I'd like the entries reproduced exactly, with all pictures omitted.
++++ DATA FOR REVIEW ++++
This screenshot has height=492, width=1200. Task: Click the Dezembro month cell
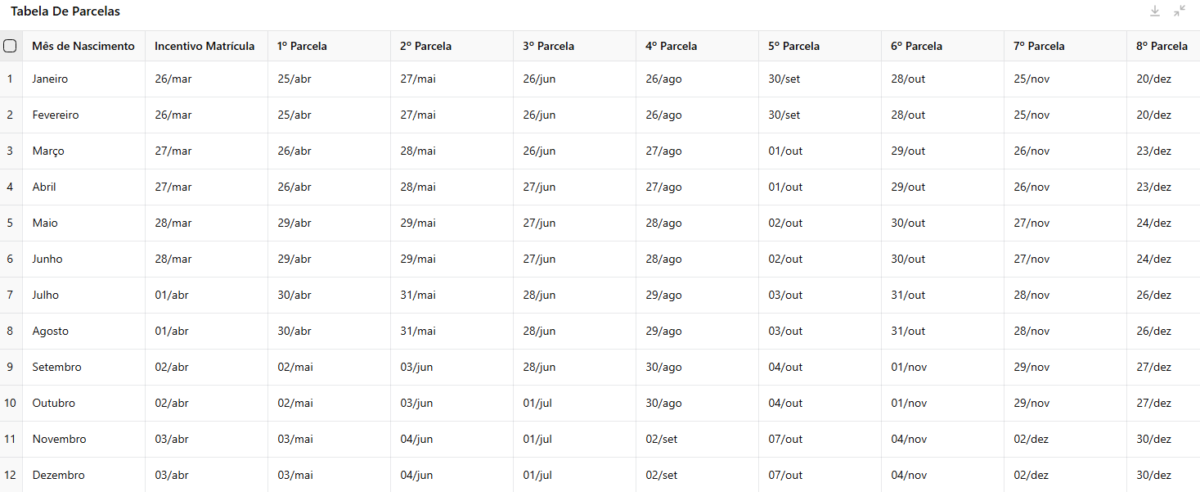[x=83, y=475]
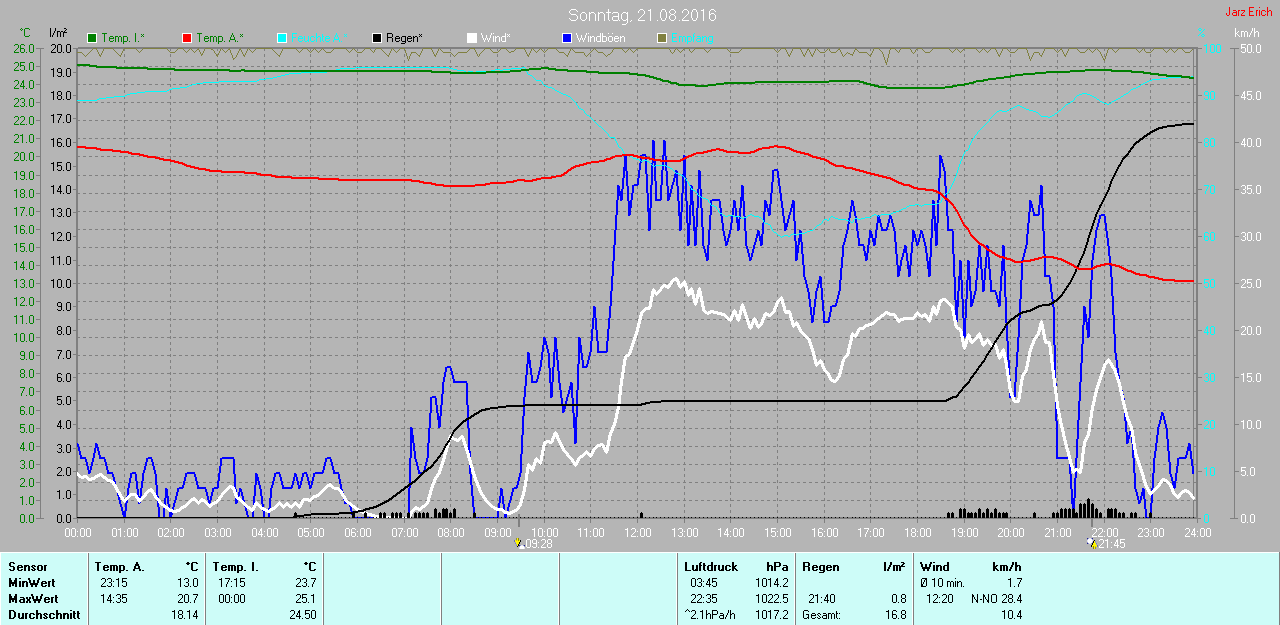The height and width of the screenshot is (625, 1280).
Task: Click the Jarz Erich link
Action: tap(1248, 12)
++++
## TASK OUTPUT
This screenshot has height=492, width=1200. Task: Click the Dezembro month cell
[x=83, y=475]
The height and width of the screenshot is (625, 1280).
Task: Click the Jarz Erich link
Action: tap(1248, 12)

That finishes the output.